■ Work request ■
Where an entry holds an image, leave the image out; otherwise reproduce the entry exactly.

■ Stored records ■
# # # # #
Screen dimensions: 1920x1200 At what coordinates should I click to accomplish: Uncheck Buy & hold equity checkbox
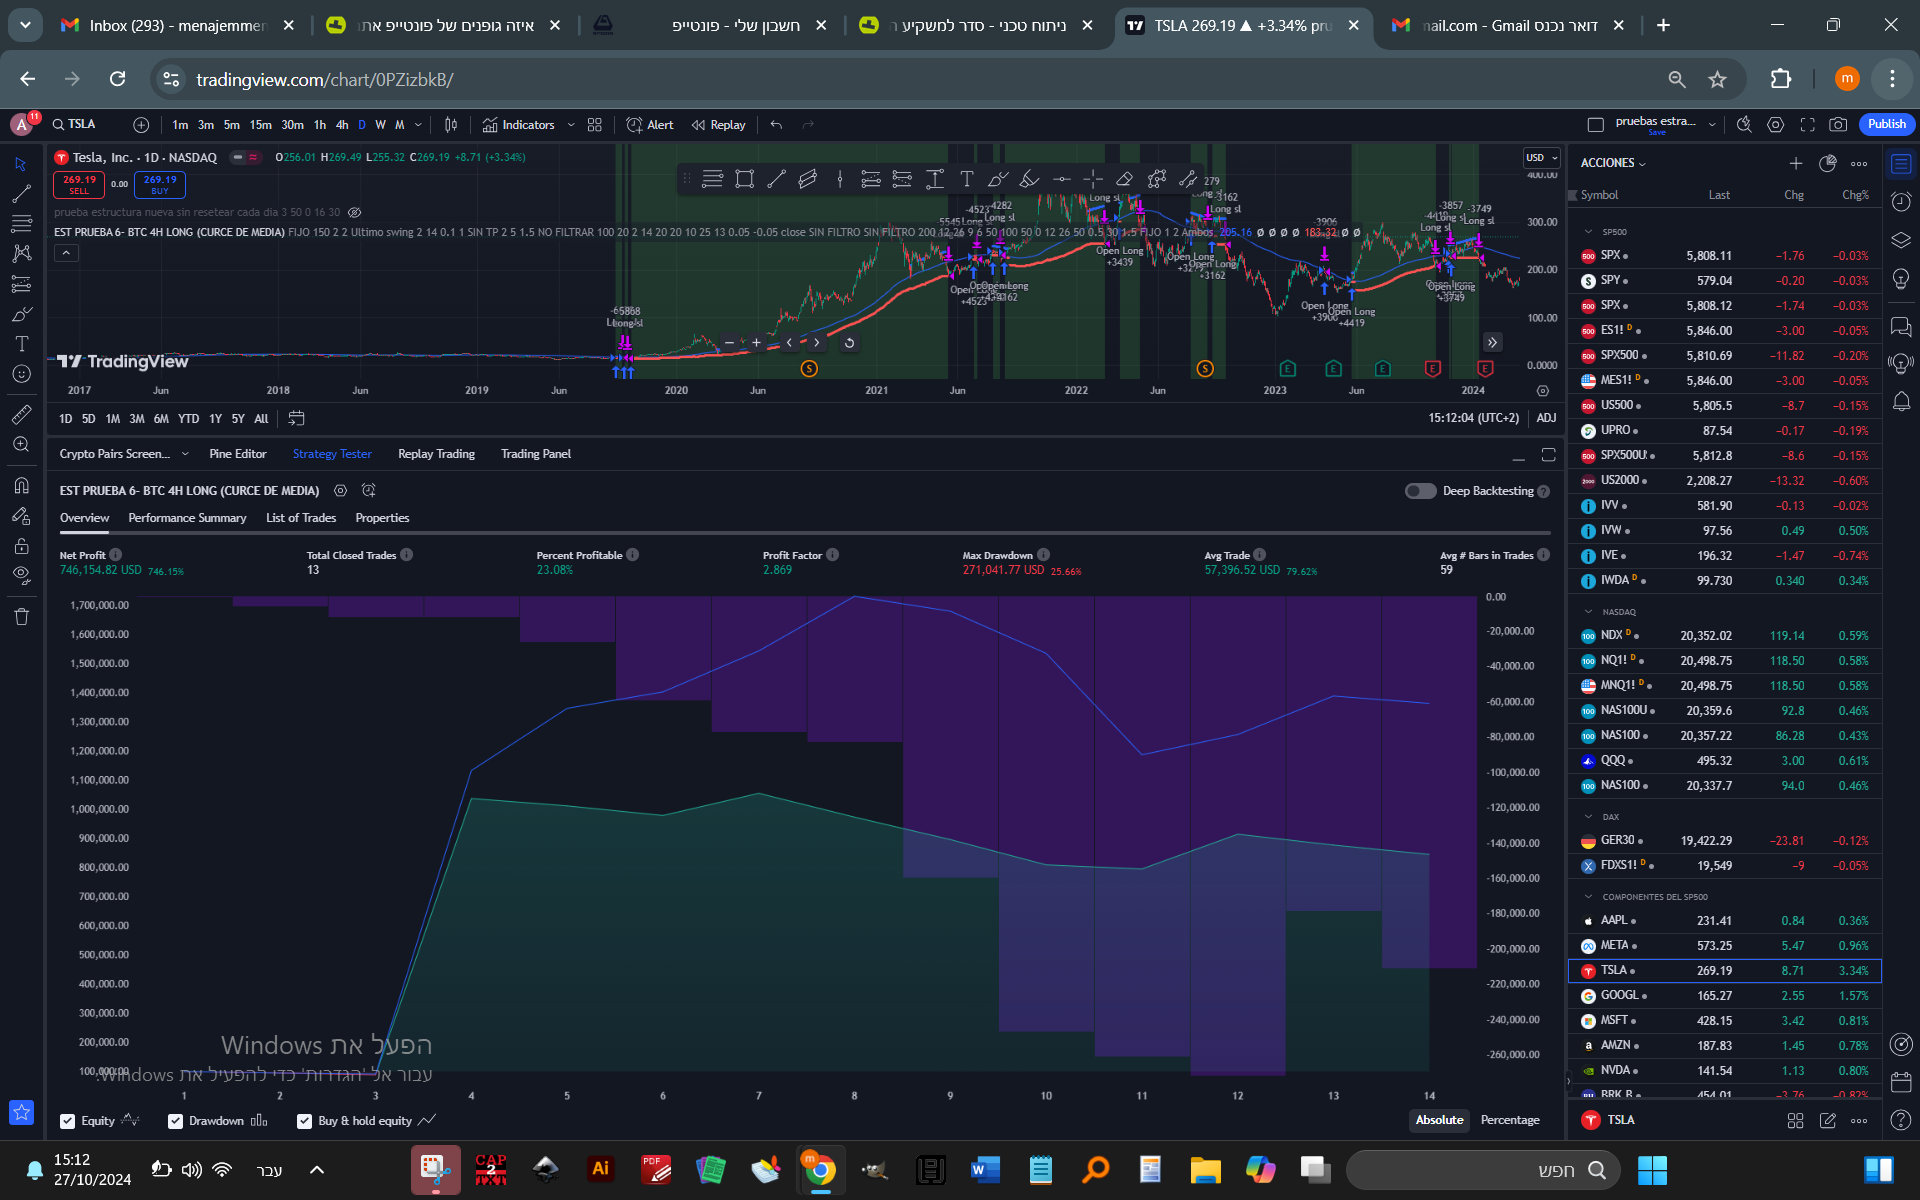coord(304,1121)
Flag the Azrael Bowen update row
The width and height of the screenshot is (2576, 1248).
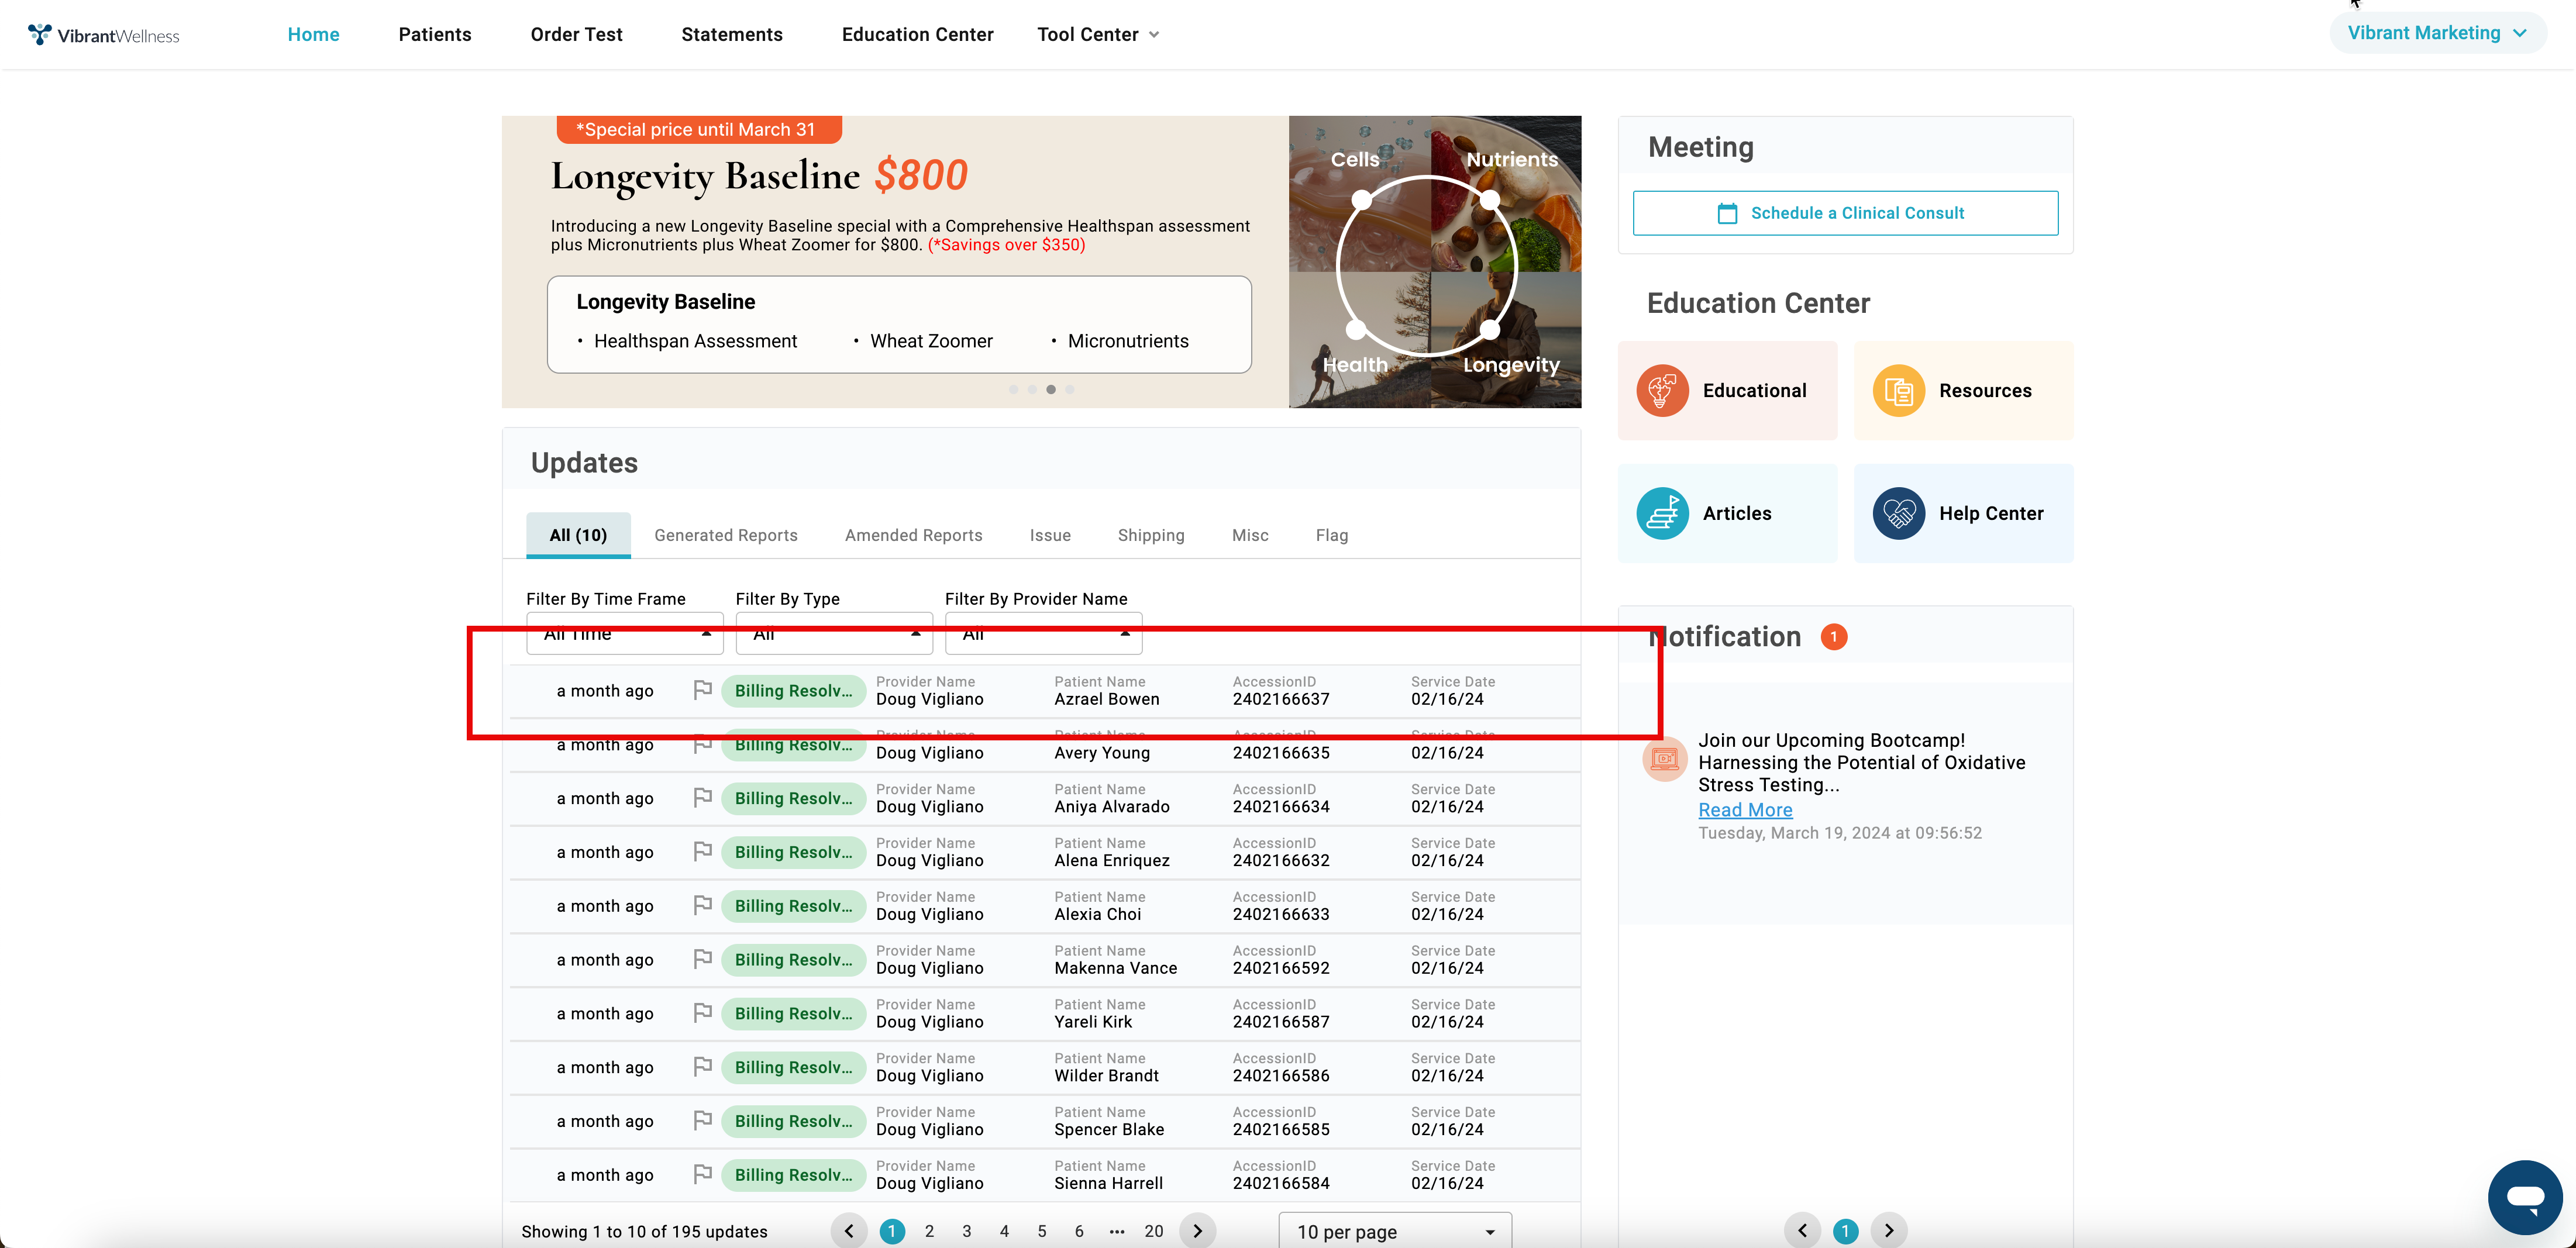702,690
# # # # #
■ Output below ■
Screen dimensions: 1920x1200 At what coordinates should I click to accomplish: Uncheck Buy & hold equity checkbox
coord(304,1121)
Flag the Azrael Bowen update row
The width and height of the screenshot is (2576, 1248).
702,690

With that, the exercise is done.